8. The warned reaction time task and gaze task were added after the protocol had begun. The 36 participants who took these tasks were the last 36 participants run on the protocol. These tasks were performed at the end of the testing session and thus should not have confounded results obtained during the rest of the testing session.
9. This differential elimination did not generally affect interpretation of subsequent analyses a great deal. The effects of the differential elimination are explored in detail in exploratory analyses contained in Siegle (1999b).
10. D was used rather than the more traditional d' because most people made relatively few errors. When an individual makes no errors, calculating d' involves finite approximations for infinite Z scores. As d' is effectively a normalized version of D (calculated as z(sensitivity)+z(1-specificity)), D should provide the same information that d' would.
11. .74 without assuming non-zero population error rates
12. By analyzing each factor separately, the assumption is made that factors from the PCA represent qualitatively different independent processes, i.e., rumination involves different processes, and potentially different brain areas, than cognitive or motor processes. This analysis does not preclude the possibility that these different processes arise as a function of a single distributed system, such as the neural network model. Rather, just as different nodes in the neural network model were observed to become active at different but overlapping times, different brain processes are assumed to be active at different, possibly overlapping times.

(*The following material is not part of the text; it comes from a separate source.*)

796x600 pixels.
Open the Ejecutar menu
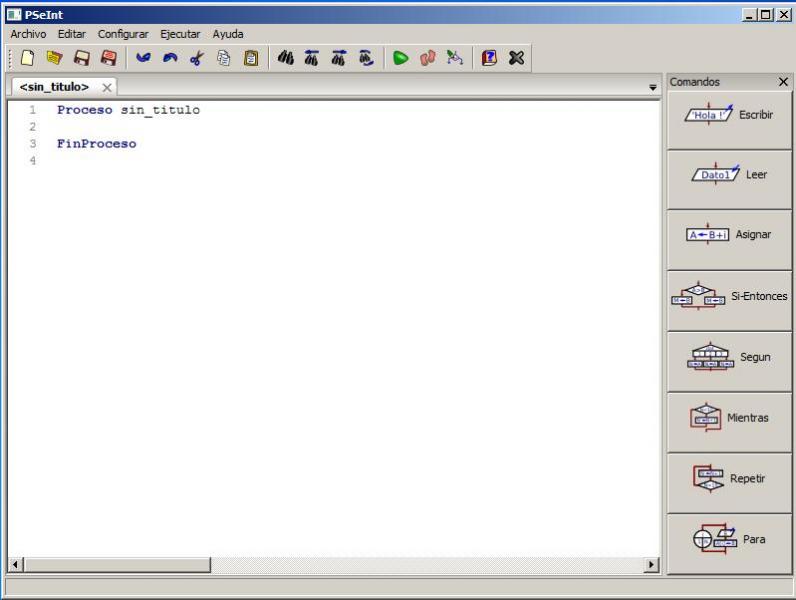tap(180, 34)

13. These results are pursued in exploratory analyses included on the web site accompanying this dissertation in Siegle (1999b).
14. Follow-up analysis of this claim is contained in the associated web site.

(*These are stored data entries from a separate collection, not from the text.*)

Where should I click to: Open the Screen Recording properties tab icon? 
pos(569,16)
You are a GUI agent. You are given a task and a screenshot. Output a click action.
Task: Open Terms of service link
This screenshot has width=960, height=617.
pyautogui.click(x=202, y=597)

15. Again, this conclusion is not dependent on empirical results showing differences in depressed people's late pupil dilation in response to personally relevant and nonrelevant information. Such late processing is assumed to occur after any information has been associated with personally relevant information, and represents individuals thinking about personally relevant information independent of the content of the original stimulus.
16. Due to their smaller network, Siegle and Ingram (1997a) used 70 epochs of overtraining.
* Many sources (e.g., Coyne, 1994; Coyne &
Gotlib, 1983; Gotlib, 1984) have questioned whether results obtained
using dysphoric college students may be generalized to clinically
depressed individuals. They suggest that dysphoric college students
experience many stressors that are not representative of most
depressed individuals, such as constant evaluation by superiors,
academic problems, changing social relationships, the adjustment to
independent living, recent separation from parents, and the transition
to adulthood (e.g., Kashani & Priesmeyer, 1983). More generally, Coyne
(1994) cautions that analog populations often do not capture the whole
picture of a disorder, and thus, arguments based on a sample do not
necessarily generalize to the disorder. As an example, Coyne states
that poverty often causes distress, but rarely depression. As such,
arguments made regarding the relationship of income levels to distress
in an analog population may not generalize to the greater depressed
population. In addition, the neuroanatomy of college students
(specifically development of connections between the cortex and limbic
structures which are thought to be important to depression) is
undergoing fundamental changes irrespective of their newfound
educational status (Benes, 1989). Thus, to be sure that Siegle et al.'s
(1998) results hold not only for dysphoric, but for depressed
individuals it will be important to examine results of the tasks in a
population clinically depressed and nondepressed individuals who are
not in college. This strategy is adopted in the experiment described in the following sections.
* Scaling was done by scaling positivity values to 3.62...
* That is, because the standard deviation around neutral words was higher than for other
valences, depressed individuals did not display a significantly larger discrepancy in response times to negative
and neutral words than did non-depressed individuals.
* These results use person-100cut-harmmean-rescaled data set available from the author
* Similarly, the larger biases towards positivity and neutrality in nondepressed
individuals are consistent with the network’s predictions.
* Planned contrasts assuming the factors represent a continuous
process were also performed. Rather than representing qualitatively different processes, the
extracted pupil dilation components may be thought of as indexing a continuous phenomenon, each component occuring at
approximately the same temporal offset from the previous component..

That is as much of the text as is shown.